Source document:
Liu et al. [2023c] improves on LLava’s instruction fine-tuning by using a cross-modal fully connected multi-layer perceptron (MLP) layer and incorporating academic VQA instruction data. LLava 1.5 is trained on 600k image-text pairs making it much more efficient to train compared to other instruction-tuned models such as InstructBLIP or Qwen-VL. Training takes approximately one day on 8-A100 GPUs. LLava 1.5 performs well on a suite of academic VQA and instruction-following benchmarks.

LLaVA-RLHF.

Due to the scarcity of high-quality visual instruction tuning data for vision language model training, VLLMs such as LLaVA [Liu et al., 2023d] may misalign the vision and language modalities and generate hallucinated outputs. To address this issue, LLaVA-RLHF [Sun et al., 2023] was proposed to improve multimodal alignment with a novel RLHF algorithm, Factually Augmented RLHF. The idea is based on adapting RLHF from text domain to vision-language task and augmenting the reward model with extra factual information of image captions and ground-truth multi-choice to reduce reward hacking. LLaVA-RLHF also uses GPT4-generated training data and human-written image-text pairs for further improving its general capabilities. On LLaVA-Bench, LLaVA-RLHF achieves 94% performance level of GPT-4 [Achiam et al., 2023]. On MMHAL-BENCH with a special focus on penalizing hallucinations, LLaVA-RLHF outperforms baselines by 60%.

Given records:
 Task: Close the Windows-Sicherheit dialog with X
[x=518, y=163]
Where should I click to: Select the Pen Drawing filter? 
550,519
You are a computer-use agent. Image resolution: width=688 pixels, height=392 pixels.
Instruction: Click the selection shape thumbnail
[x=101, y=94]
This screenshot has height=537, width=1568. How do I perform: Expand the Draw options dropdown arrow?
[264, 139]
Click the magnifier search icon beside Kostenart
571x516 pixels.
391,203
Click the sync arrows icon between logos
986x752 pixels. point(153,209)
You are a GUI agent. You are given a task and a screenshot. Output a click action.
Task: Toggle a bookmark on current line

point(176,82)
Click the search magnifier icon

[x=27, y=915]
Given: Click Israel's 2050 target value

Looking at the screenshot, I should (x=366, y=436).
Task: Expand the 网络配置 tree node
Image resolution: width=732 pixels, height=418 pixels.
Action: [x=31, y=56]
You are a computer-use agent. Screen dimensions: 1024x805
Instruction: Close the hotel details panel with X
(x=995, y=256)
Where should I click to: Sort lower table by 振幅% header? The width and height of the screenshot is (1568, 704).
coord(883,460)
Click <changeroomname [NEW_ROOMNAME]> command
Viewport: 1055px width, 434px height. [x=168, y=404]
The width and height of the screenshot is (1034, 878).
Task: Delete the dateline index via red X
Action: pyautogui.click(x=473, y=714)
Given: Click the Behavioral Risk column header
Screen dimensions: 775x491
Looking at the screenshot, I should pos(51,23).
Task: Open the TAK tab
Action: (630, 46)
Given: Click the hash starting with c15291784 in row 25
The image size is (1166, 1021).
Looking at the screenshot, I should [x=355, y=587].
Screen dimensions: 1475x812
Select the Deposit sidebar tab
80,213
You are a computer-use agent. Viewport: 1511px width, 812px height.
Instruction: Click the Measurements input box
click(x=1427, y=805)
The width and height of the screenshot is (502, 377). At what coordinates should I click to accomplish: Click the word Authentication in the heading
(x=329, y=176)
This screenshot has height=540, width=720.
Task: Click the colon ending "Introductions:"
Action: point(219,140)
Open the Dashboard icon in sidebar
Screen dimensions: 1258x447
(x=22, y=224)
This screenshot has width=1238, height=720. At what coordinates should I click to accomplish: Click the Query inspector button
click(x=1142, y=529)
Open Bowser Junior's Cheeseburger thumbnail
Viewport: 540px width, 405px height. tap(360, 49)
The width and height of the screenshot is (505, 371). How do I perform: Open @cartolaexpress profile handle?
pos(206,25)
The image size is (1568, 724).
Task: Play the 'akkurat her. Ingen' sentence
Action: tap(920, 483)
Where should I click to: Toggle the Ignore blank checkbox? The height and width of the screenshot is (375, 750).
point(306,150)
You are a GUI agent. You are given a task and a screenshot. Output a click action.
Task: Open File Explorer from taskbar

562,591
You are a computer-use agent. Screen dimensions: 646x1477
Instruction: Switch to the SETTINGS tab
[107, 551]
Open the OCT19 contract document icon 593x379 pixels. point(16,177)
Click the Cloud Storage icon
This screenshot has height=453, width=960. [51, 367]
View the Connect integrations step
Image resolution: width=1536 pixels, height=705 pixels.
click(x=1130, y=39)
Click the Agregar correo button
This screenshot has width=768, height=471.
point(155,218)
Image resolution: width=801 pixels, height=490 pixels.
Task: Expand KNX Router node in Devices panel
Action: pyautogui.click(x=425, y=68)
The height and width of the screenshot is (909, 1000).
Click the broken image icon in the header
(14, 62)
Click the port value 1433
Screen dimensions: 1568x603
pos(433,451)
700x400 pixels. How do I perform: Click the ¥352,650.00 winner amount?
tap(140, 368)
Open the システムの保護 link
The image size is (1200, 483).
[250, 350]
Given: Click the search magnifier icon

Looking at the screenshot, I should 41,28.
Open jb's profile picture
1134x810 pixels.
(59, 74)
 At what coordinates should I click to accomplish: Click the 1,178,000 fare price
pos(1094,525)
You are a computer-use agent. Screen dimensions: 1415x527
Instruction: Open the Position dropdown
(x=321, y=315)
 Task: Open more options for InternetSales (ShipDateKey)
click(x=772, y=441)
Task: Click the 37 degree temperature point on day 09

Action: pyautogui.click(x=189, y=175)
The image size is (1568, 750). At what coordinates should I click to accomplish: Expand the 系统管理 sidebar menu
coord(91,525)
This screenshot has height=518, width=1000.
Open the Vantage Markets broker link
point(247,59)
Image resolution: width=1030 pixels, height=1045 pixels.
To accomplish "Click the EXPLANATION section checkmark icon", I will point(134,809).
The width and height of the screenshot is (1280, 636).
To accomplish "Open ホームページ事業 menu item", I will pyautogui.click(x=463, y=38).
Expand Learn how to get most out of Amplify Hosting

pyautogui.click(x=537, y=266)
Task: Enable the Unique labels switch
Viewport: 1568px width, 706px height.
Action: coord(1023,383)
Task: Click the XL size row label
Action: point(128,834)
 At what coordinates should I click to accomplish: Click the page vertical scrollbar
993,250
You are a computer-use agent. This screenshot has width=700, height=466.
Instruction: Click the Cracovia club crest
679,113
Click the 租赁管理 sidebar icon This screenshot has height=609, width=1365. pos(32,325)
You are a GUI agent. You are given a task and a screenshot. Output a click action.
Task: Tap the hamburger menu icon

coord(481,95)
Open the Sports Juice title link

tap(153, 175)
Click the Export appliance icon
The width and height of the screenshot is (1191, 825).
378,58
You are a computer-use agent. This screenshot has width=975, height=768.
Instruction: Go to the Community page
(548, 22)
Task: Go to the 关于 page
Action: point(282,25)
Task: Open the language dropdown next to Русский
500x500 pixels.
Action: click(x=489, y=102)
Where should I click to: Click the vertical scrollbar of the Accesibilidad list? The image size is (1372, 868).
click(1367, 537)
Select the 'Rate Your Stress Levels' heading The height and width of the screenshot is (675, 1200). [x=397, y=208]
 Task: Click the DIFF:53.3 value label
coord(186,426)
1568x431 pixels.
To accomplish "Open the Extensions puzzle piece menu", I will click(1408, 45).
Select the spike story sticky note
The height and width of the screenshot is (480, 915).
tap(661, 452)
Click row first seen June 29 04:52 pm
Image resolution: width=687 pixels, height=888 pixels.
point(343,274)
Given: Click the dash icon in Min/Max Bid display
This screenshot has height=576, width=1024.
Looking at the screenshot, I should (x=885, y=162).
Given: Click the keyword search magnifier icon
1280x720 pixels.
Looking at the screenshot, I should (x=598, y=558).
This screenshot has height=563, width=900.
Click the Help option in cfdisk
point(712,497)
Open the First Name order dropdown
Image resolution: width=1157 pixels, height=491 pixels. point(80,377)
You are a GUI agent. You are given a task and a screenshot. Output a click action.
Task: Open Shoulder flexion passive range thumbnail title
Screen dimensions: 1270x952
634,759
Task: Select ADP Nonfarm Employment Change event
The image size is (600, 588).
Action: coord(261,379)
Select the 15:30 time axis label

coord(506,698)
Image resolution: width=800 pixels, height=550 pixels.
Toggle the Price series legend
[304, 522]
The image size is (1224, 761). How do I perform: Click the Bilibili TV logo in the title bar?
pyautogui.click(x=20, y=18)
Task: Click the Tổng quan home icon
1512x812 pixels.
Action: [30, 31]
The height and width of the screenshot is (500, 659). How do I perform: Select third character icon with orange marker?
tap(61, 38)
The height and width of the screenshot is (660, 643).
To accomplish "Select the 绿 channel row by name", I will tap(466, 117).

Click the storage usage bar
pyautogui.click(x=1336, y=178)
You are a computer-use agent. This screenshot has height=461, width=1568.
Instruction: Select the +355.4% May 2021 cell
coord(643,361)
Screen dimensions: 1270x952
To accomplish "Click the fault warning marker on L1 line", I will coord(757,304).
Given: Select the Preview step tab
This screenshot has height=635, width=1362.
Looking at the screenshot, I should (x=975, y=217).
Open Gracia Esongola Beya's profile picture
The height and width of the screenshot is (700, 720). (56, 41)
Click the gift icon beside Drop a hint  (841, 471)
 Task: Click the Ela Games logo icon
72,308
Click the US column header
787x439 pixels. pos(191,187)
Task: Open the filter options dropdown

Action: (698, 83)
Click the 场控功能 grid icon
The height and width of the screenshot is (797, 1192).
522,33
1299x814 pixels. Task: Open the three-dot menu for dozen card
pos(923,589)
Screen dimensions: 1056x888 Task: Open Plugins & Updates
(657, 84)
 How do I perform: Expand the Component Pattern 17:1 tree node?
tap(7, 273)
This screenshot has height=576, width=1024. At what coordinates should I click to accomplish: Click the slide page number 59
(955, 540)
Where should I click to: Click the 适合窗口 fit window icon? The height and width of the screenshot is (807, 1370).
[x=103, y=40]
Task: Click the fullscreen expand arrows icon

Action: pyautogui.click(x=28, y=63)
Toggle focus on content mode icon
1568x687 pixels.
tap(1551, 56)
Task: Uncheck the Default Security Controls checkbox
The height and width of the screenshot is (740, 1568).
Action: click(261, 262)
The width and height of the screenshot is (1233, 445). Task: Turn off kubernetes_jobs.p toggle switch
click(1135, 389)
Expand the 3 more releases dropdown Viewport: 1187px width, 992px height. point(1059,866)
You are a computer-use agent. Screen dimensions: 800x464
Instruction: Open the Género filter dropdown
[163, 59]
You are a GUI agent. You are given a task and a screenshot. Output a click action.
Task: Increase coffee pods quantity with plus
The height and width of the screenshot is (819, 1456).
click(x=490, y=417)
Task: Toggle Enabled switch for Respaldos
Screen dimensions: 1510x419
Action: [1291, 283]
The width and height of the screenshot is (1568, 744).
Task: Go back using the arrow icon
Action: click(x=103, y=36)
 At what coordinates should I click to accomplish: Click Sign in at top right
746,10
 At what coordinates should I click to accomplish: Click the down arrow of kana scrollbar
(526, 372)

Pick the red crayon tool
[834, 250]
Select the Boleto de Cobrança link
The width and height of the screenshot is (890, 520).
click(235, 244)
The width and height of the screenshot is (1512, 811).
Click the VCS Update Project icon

Tasks for this exercise:
A: Answer these questions from the LLaVA text:
(i) How long does training LLava 1.5 take, and on what hardware?
(ii) What is the name of the RLHF algorithm proposed with LLaVA-RLHF?
(iii) By how much does LLaVA-RLHF outperform baselines on MMHAL-BENCH?
B: Condense the paragraph of the LLaVA text that begins "Due to the scarcity of high-quality" into a short bulleted list that keeps its main facts.
C: Reproduce verbatim the part of the LLaVA text between "Liu et al. [2023c]" and "LLaVA-RLHF.", inclusive.
The listing plays no part in this work.

Answers for each item:
A:
(i) Approximately one day on 8-A100 GPUs.
(ii) Factually Augmented RLHF.
(iii) By 60%.

B:
- Problem: High-quality visual instruction tuning data is scarce, so VLLMs such as LLaVA may misalign vision and language and generate hallucinated outputs.
- Solution: LLaVA-RLHF [Sun et al., 2023] improves multimodal alignment with a novel algorithm, Factually Augmented RLHF.
- Method: It adapts RLHF from the text domain to vision-language tasks. It also augments the reward model with factual information from image captions and ground-truth multi-choice to reduce reward hacking.
- Extra training data: It uses GPT4-generated data and human-written image-text pairs to improve general capabilities.
- Results: It reaches 94% of GPT-4's performance level on LLaVA-Bench. On MMHAL-BENCH, which penalizes hallucinations, it outperforms baselines by 60%.

C:
Liu et al. [2023c] improves on LLava’s instruction fine-tuning by using a cross-modal fully connected multi-layer perceptron (MLP) layer and incorporating academic VQA instruction data. LLava 1.5 is trained on 600k image-text pairs making it much more efficient to train compared to other instruction-tuned models such as InstructBLIP or Qwen-VL. Training takes approximately one day on 8-A100 GPUs. LLava 1.5 performs well on a suite of academic VQA and instruction-following benchmarks.

LLaVA-RLHF.